Your instructions: Range to output from the entries below: the line containing "The image size is (381, 197)." through the line containing "Click the Last". Set it down exactly, ends included, nothing else.

Records from a dataset
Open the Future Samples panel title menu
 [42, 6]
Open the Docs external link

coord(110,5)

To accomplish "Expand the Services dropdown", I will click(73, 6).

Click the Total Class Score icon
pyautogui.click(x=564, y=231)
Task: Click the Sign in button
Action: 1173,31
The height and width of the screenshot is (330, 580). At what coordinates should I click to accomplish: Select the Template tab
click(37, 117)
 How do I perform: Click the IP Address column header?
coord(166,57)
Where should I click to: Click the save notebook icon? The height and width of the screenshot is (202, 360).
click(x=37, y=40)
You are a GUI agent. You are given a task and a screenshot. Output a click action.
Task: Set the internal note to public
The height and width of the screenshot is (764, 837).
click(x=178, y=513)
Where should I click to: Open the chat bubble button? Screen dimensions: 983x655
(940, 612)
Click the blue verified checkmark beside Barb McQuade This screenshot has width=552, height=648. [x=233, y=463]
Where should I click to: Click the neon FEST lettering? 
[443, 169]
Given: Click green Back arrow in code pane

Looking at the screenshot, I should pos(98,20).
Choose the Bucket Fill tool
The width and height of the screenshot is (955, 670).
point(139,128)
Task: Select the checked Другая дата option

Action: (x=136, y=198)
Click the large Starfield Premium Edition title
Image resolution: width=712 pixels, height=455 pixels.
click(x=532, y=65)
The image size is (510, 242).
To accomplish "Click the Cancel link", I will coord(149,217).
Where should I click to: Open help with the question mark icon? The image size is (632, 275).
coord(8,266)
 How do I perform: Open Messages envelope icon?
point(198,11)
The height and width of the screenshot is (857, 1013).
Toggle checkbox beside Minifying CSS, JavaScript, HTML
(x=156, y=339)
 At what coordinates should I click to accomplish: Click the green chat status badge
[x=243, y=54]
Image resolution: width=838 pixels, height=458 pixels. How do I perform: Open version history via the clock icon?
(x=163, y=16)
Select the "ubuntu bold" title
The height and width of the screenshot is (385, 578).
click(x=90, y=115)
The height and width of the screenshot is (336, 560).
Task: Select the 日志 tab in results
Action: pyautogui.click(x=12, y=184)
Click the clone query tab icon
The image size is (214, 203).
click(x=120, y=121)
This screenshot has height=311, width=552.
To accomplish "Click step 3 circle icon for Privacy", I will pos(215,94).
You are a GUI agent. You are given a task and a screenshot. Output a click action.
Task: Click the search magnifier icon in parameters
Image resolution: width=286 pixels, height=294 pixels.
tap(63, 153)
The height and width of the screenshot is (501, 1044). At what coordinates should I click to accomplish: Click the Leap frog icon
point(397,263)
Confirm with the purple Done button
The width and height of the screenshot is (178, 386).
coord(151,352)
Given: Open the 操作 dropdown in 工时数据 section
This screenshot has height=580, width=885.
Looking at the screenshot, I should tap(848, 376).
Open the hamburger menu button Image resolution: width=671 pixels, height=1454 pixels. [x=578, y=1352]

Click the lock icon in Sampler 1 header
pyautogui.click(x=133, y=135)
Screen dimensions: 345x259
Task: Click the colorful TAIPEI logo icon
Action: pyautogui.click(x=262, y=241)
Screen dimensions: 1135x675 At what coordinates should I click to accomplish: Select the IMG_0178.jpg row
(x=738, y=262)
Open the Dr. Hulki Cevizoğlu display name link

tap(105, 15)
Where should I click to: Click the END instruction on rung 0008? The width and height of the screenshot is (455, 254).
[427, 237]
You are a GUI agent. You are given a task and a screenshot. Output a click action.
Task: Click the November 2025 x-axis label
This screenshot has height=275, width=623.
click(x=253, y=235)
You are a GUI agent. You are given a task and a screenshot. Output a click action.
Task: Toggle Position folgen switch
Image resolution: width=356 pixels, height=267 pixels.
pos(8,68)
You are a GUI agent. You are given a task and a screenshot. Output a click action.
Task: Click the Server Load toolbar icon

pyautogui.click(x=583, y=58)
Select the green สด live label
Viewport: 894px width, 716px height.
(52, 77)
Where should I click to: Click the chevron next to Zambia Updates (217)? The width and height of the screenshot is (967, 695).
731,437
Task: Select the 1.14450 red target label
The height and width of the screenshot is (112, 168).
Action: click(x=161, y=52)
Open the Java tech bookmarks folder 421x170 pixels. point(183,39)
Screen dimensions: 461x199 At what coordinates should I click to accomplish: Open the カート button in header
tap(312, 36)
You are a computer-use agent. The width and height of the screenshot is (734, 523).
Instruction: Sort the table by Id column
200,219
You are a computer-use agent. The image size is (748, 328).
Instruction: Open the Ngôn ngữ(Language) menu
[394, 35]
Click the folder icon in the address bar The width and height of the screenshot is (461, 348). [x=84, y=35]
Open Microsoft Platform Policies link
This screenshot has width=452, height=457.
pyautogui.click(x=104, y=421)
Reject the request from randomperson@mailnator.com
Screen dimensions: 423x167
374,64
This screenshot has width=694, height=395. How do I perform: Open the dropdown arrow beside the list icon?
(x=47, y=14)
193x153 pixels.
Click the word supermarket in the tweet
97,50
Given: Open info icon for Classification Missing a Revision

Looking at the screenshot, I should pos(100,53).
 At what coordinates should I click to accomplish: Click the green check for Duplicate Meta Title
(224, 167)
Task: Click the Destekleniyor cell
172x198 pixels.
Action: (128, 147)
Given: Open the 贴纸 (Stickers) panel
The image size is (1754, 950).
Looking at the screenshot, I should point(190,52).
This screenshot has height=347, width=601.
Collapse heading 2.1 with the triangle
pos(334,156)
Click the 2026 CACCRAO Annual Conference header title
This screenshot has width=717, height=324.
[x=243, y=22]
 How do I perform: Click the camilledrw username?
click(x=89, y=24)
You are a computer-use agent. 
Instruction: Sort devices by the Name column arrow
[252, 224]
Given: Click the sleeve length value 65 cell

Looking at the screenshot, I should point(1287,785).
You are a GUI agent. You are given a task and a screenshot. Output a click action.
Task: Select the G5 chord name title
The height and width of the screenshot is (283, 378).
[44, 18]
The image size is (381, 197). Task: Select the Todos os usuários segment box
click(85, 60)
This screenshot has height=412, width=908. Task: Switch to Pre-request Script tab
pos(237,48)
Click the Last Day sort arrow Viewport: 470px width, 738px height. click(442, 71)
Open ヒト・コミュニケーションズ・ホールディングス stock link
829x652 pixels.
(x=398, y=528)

Result of the exercise:
The image size is (381, 197). Task: Select the Todos os usuários segment box
click(85, 60)
This screenshot has height=412, width=908. Task: Switch to Pre-request Script tab
pos(237,48)
Click the Last Day sort arrow Viewport: 470px width, 738px height. click(442, 71)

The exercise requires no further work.